Ann Froschauer, public affairs supervisor at Washington’s office for the U.S. Fish and Wildlife Service said the agency has been reviewing the birds’ current critical habitat for the past year.

“We evaluated that previously-designated critical habitat against the new statutory definition, and we found that it did meet all of the things under the new definition,” she said.

The federally-designated marbled murrelet habitat includes seasonal habitat, and stretches nearly 3.7 million acres along the West Coast. According to the agency, there are about 7,500 marbled murrelets left in Washington.

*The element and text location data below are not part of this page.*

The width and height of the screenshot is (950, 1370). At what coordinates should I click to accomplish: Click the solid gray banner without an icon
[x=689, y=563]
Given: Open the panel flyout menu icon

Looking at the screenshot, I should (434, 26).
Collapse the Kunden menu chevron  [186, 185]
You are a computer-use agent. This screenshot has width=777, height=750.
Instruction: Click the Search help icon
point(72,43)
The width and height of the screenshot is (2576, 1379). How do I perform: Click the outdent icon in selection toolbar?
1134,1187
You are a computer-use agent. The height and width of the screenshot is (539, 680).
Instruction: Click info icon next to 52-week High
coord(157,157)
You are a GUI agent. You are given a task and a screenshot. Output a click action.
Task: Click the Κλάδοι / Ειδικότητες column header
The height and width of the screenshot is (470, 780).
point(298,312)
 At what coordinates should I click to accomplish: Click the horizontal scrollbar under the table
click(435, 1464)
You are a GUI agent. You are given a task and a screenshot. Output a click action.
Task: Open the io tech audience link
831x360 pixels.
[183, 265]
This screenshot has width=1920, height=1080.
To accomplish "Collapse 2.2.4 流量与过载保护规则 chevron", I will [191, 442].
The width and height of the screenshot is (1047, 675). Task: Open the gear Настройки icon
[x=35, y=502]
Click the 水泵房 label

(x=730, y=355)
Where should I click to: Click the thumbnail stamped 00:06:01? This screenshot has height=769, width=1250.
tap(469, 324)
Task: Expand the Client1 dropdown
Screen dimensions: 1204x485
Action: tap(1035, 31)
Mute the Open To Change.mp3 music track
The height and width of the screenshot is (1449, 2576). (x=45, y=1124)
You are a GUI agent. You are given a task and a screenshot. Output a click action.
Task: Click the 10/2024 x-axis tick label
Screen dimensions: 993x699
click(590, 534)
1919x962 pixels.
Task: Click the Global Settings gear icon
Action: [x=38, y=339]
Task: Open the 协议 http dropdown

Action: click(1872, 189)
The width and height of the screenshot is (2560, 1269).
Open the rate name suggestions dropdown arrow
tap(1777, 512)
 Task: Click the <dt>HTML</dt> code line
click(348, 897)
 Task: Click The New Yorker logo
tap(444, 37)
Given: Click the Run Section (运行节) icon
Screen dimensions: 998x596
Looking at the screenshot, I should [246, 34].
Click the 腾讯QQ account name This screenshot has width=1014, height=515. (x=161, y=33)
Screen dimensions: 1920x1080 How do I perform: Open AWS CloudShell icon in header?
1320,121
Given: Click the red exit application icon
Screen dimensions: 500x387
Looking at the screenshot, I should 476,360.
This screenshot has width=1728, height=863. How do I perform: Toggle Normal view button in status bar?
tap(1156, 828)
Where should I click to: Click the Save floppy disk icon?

However, Shawn Cantrell, the Northwest director for Defenders of Wildlife, called the decision a mixed bag for the birds. On the one hand, he said it’s significant that Fish and Wildlife didn’t undo some of the previous gains made for the species. On the other hand …

“We are disappointed that they didn’t take the opportunity to include additional habitat, some of the state and private lands as well as some of the marine areas,” he said. “It would have been valuable to see the Service include those as well.”

Cantrell said murrelets have been lost at higher rates on state land than federal land. He added the State of Washington is developing its own long-term habitat conservation plan for the marbled murrelet.

The small birds need large, connected areas of forestland in order to provide a buffer between their nests and predators. Cantrell said logging operations can be a threat to the murrelet’s survival.

“Even if you maintain some of the habitat but you have logging roads winding up through or in between them, the quality of them is much less, because you have all this edge habitat where the predators are,” he explained.